Cuidados, riego, luz y consejos para Salvia de Jerusalén en Floravia.
También conocida como: oreja de liebre.
La Phlomis fruticosa, también conocida como Salvia de Jerusalén, es un arbusto perenne de hoja perenne originario de la región mediterránea, apreciado por su follaje aterciopelado de color verde grisáceo y sus llamativas espigas de flores amarillas brillantes que aparecen en primavera y verano. Su porte denso y redondeado, junto con su resistencia a la sequía, la hacen ideal para jardines de rocalla, bordes soleados o como planta de bajo mantenimiento en paisajes mediterráneos. Atrae a polinizadores y añade un toque rústico y vibrante.
Región mediterránea (Europa del Sur y Oriente Medio)

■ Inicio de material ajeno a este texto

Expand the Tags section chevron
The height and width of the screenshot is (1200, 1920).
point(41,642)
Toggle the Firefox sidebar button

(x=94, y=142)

Requiere pleno sol para una floración óptima y un crecimiento saludable. Es muy tolerante a la sequía una vez establecida, por lo que el riego debe ser escaso, permitiendo que el sustrato se seque completamente entre riegos para evitar el encharcamiento. Prefiere suelos bien drenados, incluso pobres o arenosos; un sustrato universal con arena o perlita es adecuado. Evite el exceso de riego, ya que es el error más común y puede provocar la pudrición de la raíz.